→ **What to produce**
Repeat all of the rows below, swapping each occurrence of "screenshot" for "screen capture" and keeping everything else unchanged. Leave the pictures out of your answer.

Data excerpts
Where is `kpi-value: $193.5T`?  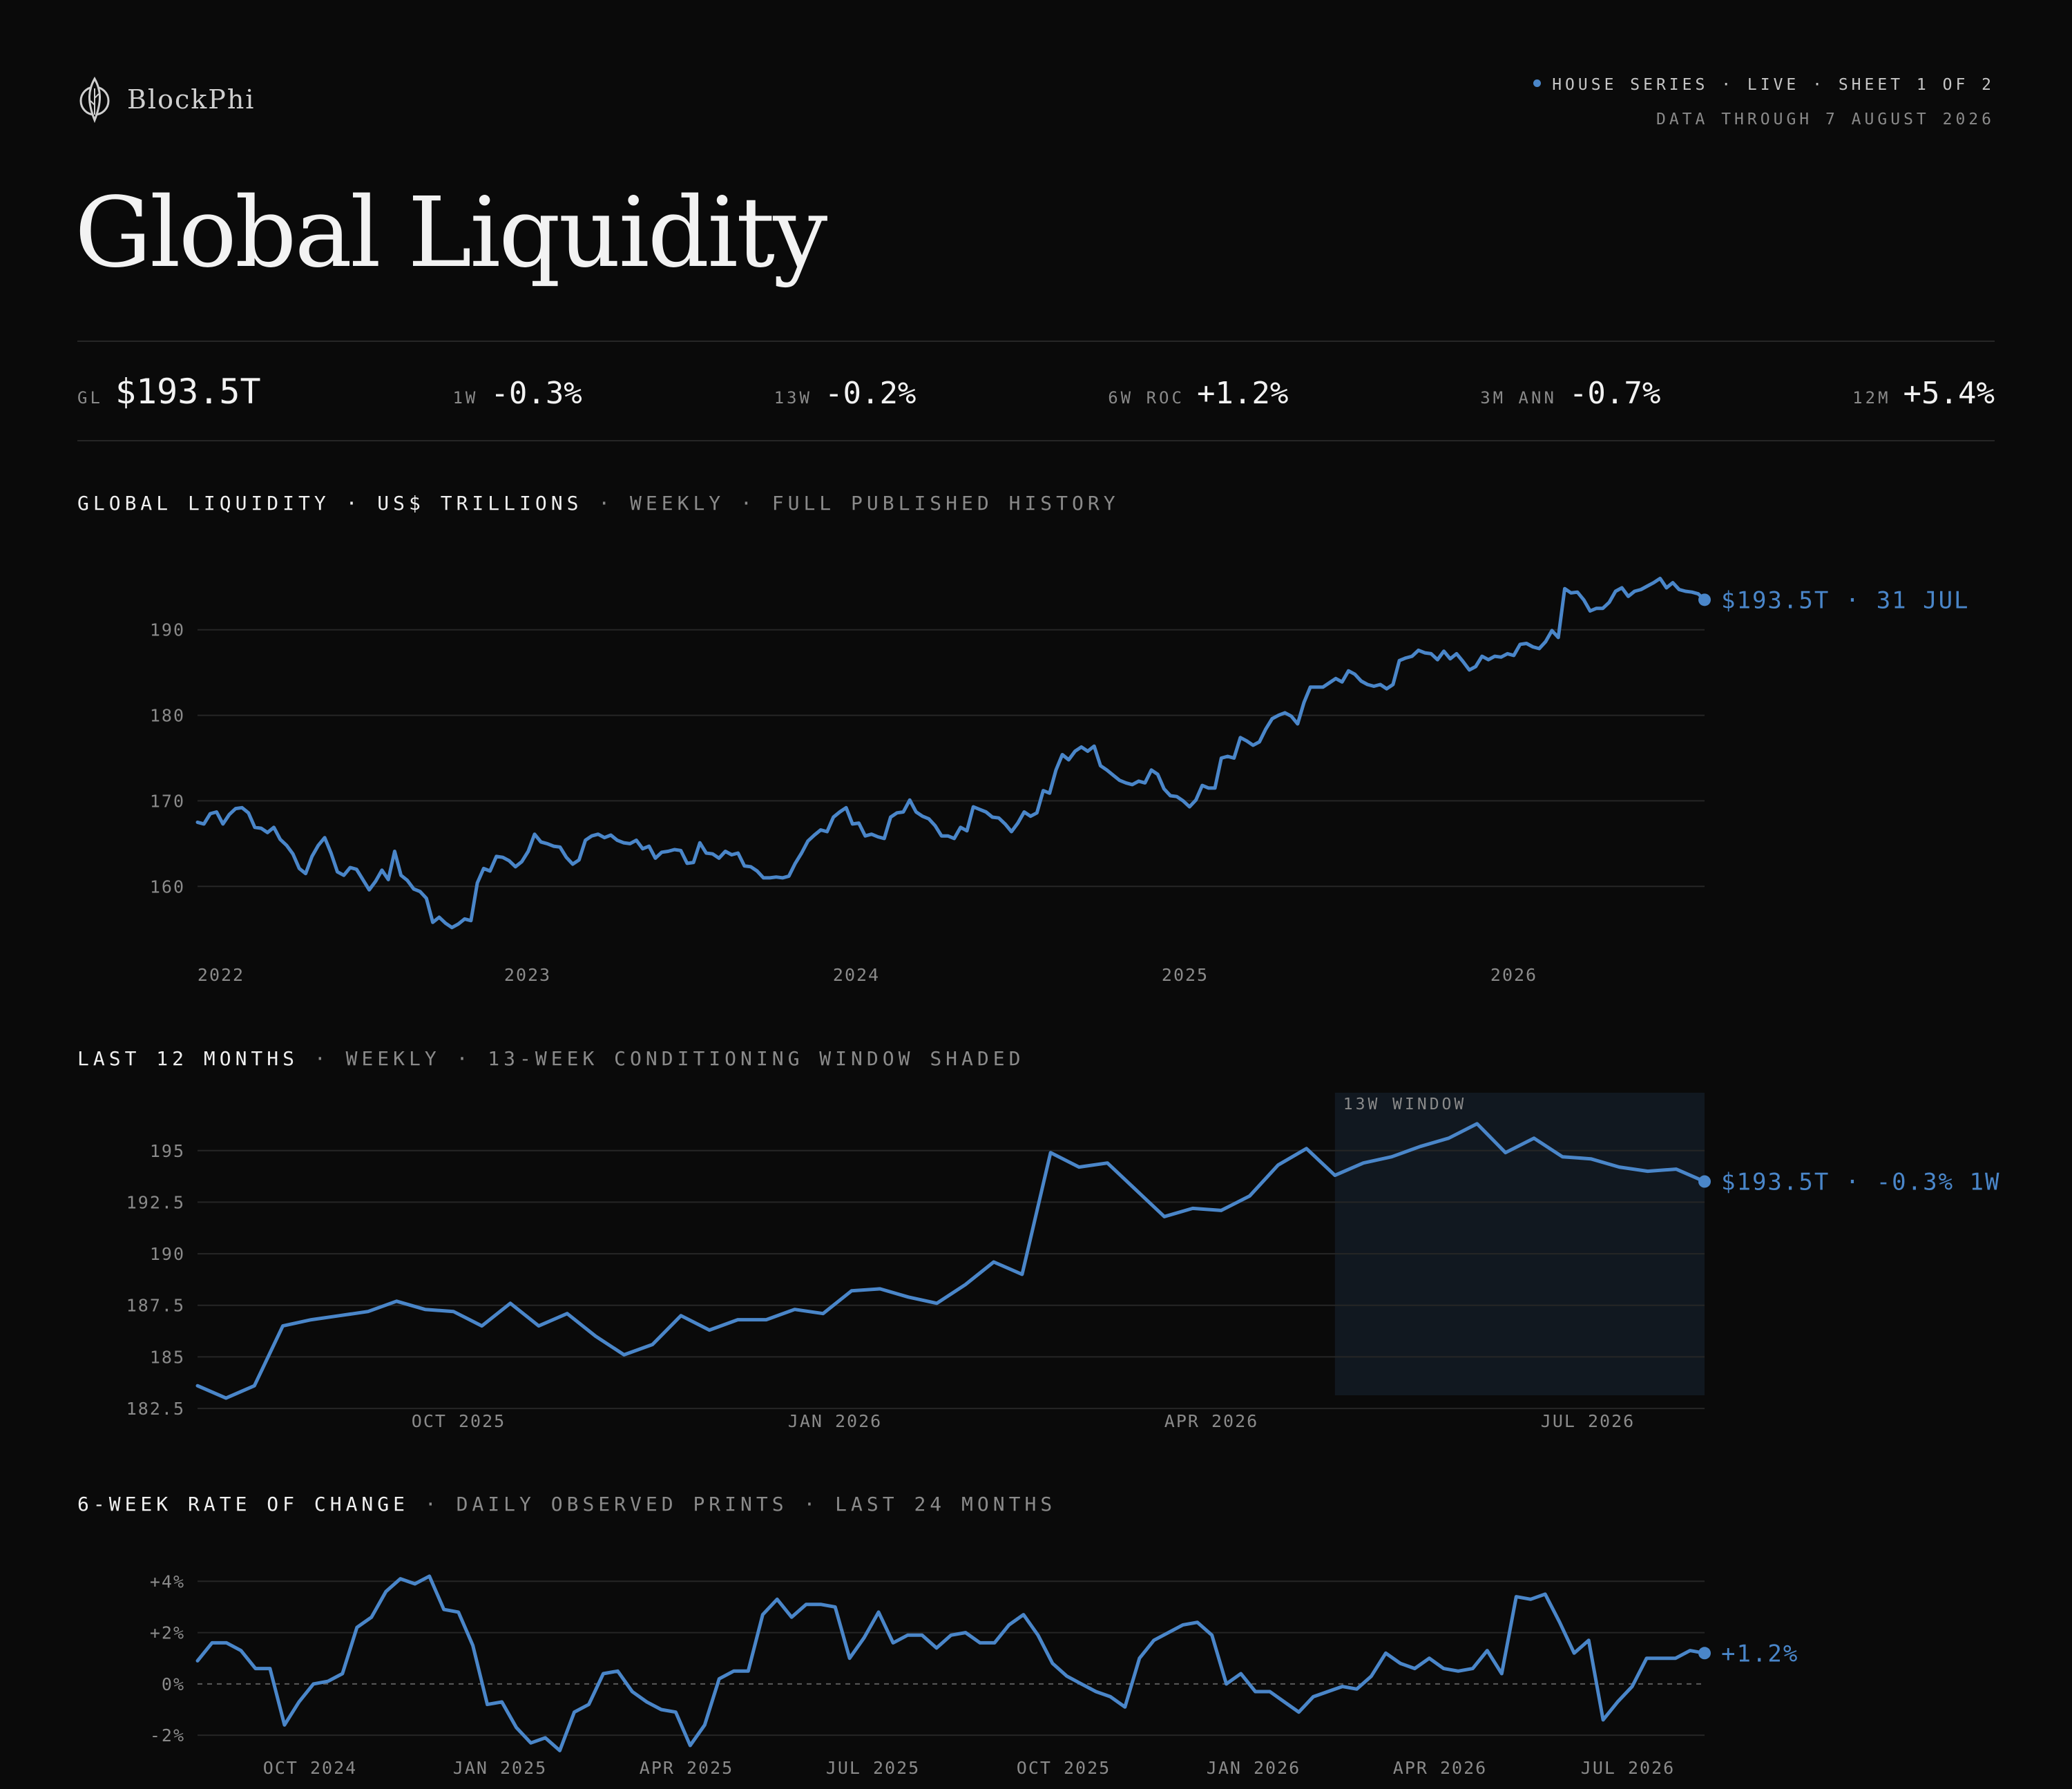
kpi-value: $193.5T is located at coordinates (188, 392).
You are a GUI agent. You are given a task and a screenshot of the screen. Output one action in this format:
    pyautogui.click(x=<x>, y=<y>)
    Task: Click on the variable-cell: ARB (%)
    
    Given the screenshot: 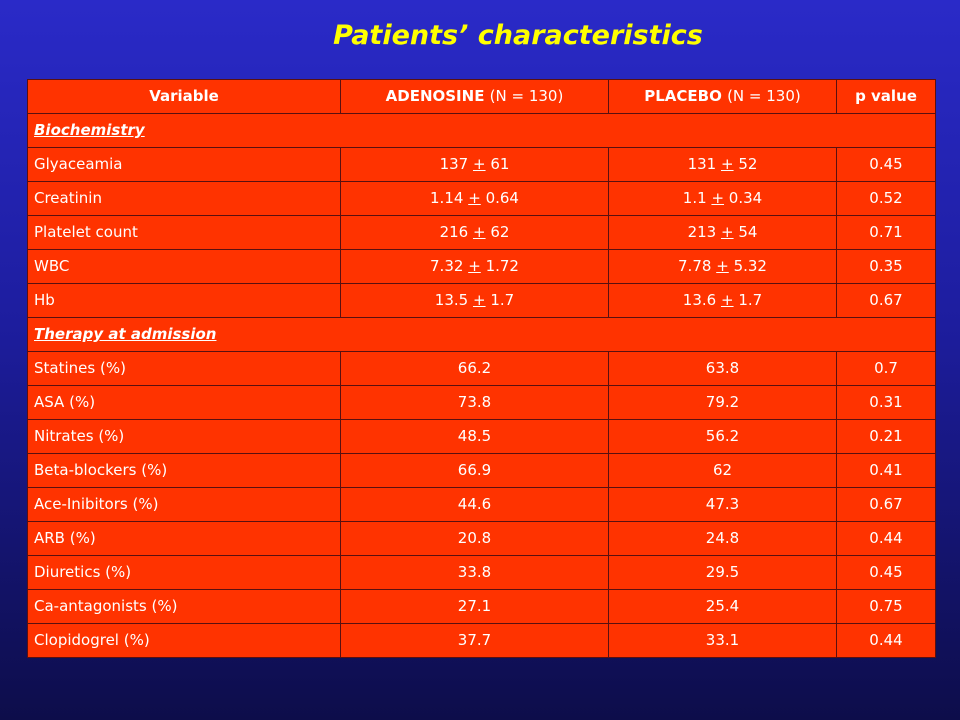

→ **Answer to this problem**
Where is `kpi-value: $193.5T`?  
kpi-value: $193.5T is located at coordinates (188, 392).
You are a GUI agent. You are given a task and a screen capture of the screen. Output one action in this format:
    pyautogui.click(x=<x>, y=<y>)
    Task: Click on the variable-cell: ARB (%)
    
    Given the screen capture: 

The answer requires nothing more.